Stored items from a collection

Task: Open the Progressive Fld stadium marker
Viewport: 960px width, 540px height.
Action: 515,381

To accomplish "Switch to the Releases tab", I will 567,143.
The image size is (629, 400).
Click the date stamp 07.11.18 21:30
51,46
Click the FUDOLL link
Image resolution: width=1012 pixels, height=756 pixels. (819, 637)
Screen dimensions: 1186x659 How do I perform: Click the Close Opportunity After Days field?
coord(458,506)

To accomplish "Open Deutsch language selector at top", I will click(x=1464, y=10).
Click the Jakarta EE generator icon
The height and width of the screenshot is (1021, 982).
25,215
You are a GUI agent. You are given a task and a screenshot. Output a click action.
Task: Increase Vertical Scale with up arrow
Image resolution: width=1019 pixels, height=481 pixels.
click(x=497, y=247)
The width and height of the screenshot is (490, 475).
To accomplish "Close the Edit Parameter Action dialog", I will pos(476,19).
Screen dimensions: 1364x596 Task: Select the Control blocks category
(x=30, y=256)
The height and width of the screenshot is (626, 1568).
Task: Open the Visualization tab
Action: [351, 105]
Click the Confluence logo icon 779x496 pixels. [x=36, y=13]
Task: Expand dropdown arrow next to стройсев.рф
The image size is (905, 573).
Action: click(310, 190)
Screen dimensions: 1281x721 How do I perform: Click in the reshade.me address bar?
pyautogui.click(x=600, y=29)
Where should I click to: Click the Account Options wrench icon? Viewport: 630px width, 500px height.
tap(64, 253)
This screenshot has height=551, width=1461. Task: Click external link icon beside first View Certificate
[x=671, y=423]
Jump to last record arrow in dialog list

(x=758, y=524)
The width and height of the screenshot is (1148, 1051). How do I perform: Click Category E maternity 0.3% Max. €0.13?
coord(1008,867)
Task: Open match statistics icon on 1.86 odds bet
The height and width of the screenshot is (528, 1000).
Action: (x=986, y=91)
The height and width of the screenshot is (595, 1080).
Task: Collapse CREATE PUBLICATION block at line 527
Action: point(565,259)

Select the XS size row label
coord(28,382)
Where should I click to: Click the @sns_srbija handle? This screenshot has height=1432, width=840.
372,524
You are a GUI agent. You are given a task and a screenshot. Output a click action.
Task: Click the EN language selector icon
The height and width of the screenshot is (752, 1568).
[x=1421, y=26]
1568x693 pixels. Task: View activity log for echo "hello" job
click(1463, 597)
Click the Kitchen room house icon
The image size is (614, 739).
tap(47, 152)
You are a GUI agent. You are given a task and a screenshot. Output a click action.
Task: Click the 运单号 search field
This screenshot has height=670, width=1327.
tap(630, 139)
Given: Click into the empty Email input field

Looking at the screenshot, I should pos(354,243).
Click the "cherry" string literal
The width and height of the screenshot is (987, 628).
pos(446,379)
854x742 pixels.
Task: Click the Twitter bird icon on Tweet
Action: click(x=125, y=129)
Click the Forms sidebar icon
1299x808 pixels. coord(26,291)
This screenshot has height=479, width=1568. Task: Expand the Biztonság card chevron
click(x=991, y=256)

_Description of the task_
Scan the data above, please, and give the number of lines where the word "language" occurs, with no further text.

_Response area_
2